There’s no question that this view of evil is informed by Tolkien’s Catholicism, fitting neatly into the narratives of salvation and sin nature that form the core of that religion. I wasn’t fully informed of Tolkien’s religious beliefs until college, when I took a course on the works of many of the masters of modern fantasy. That pulled the cover off of a lot of my problems with the mythology, even as I was developing my own belief structure and fantastical voice in my writing. The narrative form of dark lord versus eternal good, a good that is omnipotent and yet bound from acting by some structure of the fantastic world, became the default form for fantasy novels for generations. Because the greater good isn’t able to act, the burden of action falls on the shoulders of some inexperienced and overwhelmed agent of true goodness, the farm boy, the hobbit, the exiled prince or priest of conviction. And that, ultimately, is the Christian story, bolstered by images of dragons and noble knights and twisted orcs, the manifestations of evil that are much less obvious in the real world. Oh, and Ents. If Ents are anything metaphorical, they are the tradition bound leaders of the church, trapped by the inertia of ritual and patient history, impossible to stir from their councils until the threat is immediate and unavoidable. So deeply Catholic, and English, and academic.

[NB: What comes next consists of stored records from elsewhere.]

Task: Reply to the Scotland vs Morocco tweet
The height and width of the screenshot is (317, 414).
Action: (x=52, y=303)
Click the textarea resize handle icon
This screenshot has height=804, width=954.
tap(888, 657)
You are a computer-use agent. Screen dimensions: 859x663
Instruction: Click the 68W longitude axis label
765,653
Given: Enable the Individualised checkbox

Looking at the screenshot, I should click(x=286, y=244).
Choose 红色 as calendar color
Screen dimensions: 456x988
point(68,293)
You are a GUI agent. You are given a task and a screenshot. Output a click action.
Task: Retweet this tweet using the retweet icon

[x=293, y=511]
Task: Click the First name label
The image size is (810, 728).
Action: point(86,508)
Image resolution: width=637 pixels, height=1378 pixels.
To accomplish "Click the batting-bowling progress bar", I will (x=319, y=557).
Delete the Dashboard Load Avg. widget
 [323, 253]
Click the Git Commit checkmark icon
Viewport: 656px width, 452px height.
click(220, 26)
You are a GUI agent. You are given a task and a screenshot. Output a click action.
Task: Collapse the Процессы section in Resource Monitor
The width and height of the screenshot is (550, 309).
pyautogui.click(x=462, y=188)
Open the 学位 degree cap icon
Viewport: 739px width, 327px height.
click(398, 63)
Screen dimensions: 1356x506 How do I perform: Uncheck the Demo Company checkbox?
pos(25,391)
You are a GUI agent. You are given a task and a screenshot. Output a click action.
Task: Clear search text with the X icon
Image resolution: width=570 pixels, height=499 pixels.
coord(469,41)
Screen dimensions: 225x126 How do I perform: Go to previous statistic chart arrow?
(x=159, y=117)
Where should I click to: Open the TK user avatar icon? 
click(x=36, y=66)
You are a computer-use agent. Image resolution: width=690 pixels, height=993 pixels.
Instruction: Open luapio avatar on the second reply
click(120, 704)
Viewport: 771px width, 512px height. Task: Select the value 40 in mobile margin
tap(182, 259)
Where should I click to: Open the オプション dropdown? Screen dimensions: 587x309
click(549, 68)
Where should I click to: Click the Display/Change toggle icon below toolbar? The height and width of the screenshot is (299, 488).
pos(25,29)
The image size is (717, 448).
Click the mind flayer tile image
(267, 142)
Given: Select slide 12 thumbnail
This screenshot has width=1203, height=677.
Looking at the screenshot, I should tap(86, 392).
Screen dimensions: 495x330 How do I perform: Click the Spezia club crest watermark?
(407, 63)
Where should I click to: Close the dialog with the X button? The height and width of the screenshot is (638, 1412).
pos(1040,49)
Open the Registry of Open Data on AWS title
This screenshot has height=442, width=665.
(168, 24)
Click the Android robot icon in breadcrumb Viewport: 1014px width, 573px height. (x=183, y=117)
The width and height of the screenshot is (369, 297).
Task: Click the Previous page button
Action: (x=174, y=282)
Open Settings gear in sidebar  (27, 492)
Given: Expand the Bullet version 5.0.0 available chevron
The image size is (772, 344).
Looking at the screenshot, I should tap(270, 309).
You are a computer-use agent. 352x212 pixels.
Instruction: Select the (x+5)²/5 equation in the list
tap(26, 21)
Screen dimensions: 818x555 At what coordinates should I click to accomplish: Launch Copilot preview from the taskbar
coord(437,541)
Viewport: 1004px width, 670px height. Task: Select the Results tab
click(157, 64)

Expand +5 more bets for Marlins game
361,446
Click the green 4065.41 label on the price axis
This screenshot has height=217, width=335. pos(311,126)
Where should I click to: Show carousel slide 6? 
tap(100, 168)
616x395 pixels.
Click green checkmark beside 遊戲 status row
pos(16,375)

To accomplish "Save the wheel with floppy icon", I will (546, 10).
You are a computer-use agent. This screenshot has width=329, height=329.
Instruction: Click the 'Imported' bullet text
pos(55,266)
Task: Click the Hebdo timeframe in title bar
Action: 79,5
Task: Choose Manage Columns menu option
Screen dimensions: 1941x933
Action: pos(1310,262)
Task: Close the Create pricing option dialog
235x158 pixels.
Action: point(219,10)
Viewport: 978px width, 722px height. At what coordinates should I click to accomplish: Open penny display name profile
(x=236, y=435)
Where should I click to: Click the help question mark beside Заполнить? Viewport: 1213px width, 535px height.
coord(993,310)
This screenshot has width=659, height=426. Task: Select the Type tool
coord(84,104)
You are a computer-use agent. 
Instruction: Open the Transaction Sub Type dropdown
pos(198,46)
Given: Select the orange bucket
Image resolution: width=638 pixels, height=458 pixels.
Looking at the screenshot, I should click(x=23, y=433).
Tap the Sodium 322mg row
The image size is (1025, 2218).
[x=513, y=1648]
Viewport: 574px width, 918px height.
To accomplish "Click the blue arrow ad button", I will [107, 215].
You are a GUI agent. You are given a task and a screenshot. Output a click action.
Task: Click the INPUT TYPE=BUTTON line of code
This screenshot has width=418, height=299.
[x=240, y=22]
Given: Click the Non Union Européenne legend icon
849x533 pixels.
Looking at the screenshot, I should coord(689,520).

What all of these things ignore is the true and deceptive nature of evil. There is a comfortable distance gained by externalizing evil, by attributing it to some flaw in the human condition or allowing it to manifest in the form of demons or devils or trolls. When we do evil, this kind of thinking lets us blame it on some part of ourselves over which we have no control. Worse, believing that our essential nature can be changed by magical formula, by evicting Wormtongue or throwing the ring into Mt. Doom, creating instant and unalterable change in our behavior, that kind of belief is dangerous. We change not through magical action but through a very human and very bloody effort, each of us struggling against ourselves.
We need to learn to approach evil from a place of patient acceptance. We are, each of us, good and evil and ignorant and unformed. We make our own decisions and take our own actions. The evil that I do is mine, and mine alone. The good I do is mine, as well. And that is the only redemption that we can seek, in fantasy and in life. The actions of an average child, overwhelmed and underprepared, seeking a path of light in spite of the darkness they contain.